A new study by the Bangladesh Institute of Development Studies (BIDS) reveals that unionised workers in Bangladesh’s manufacturing sector — particularly in the readymade garment (RMG) industry — earn about 10% higher wages than their non-unionised counterparts.
The findings, presented at the BIDS Annual Conference on Development 2025 in Dhaka, show an overall unionisation rate of 11.35% among manufacturing workers. Based on a 2024 survey of 3,005 workers across 20 industries, the study confirms that the wage premium remains statistically significant even after accounting for worker experience and tenure.
According to BIDS Research Director Mahmudul Hasan, RMG workers overall earn 19%–22% more than workers in other manufacturing sectors, driven by stronger compliance regimes, formal structures, and higher skill requirements. However, within the RMG sector itself, wage differences between unionised and non-unionised workers disappear once compliance levels and worker characteristics are considered. This indicates that unions drive higher wages across manufacturing but do not create additional wage gaps inside the highly regulated RMG sector.
The study calls for easing legal barriers to union formation, expanding worker representation in smaller factories, and strengthening collective bargaining to support fair wage negotiations. A stronger union presence, researchers note, could reduce labour unrest through improved dialogue among workers, employers, and regulators.

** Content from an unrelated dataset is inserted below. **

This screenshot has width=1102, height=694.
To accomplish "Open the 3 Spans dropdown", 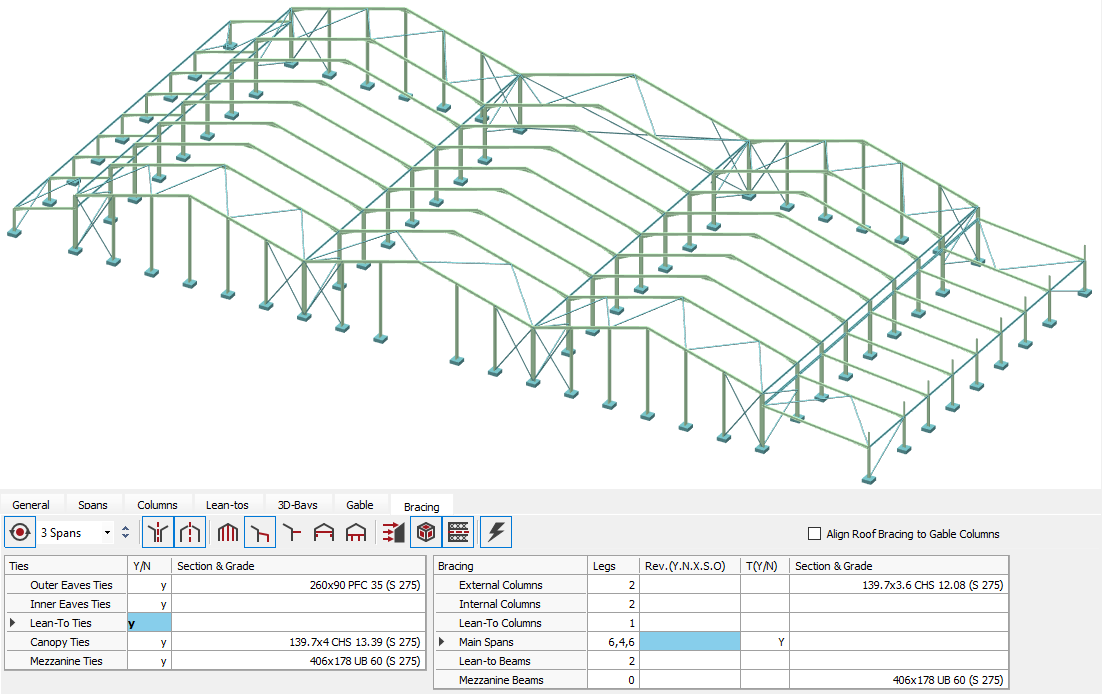I will 107,533.
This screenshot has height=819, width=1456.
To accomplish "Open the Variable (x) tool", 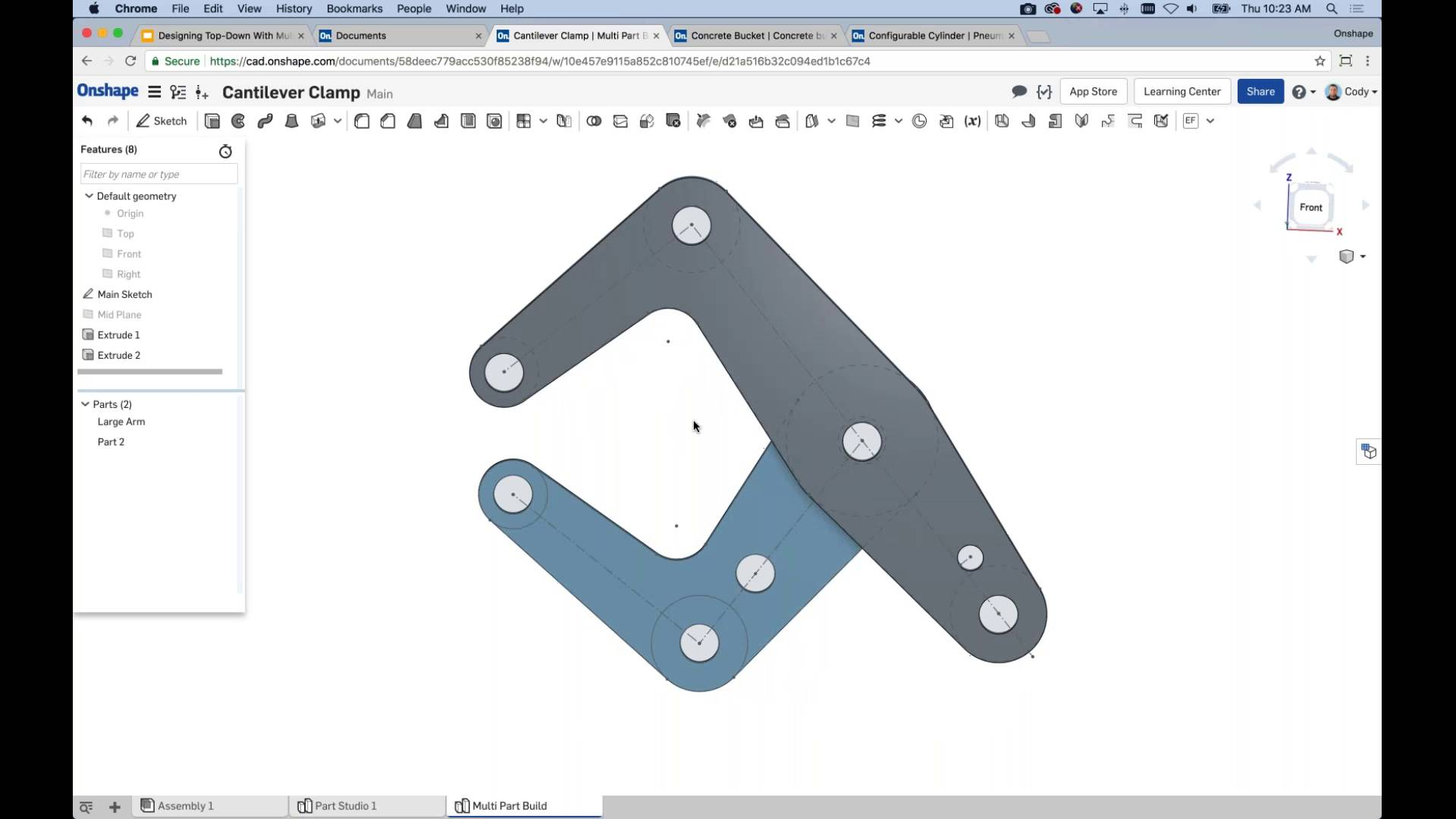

Another paper presented at the conference highlighted ongoing challenges in ensuring decent work for Bangladesh’s 4.22 million garment workers. BIDS Senior Research Fellow Mohammad Harunur Rashid Bhuyan pointed to rising factory temperatures, climate refugee pressures on wages, limited investments in green upgrades, and slow progress in renewable energy adoption as persistent hurdles for sustainable sectoral development.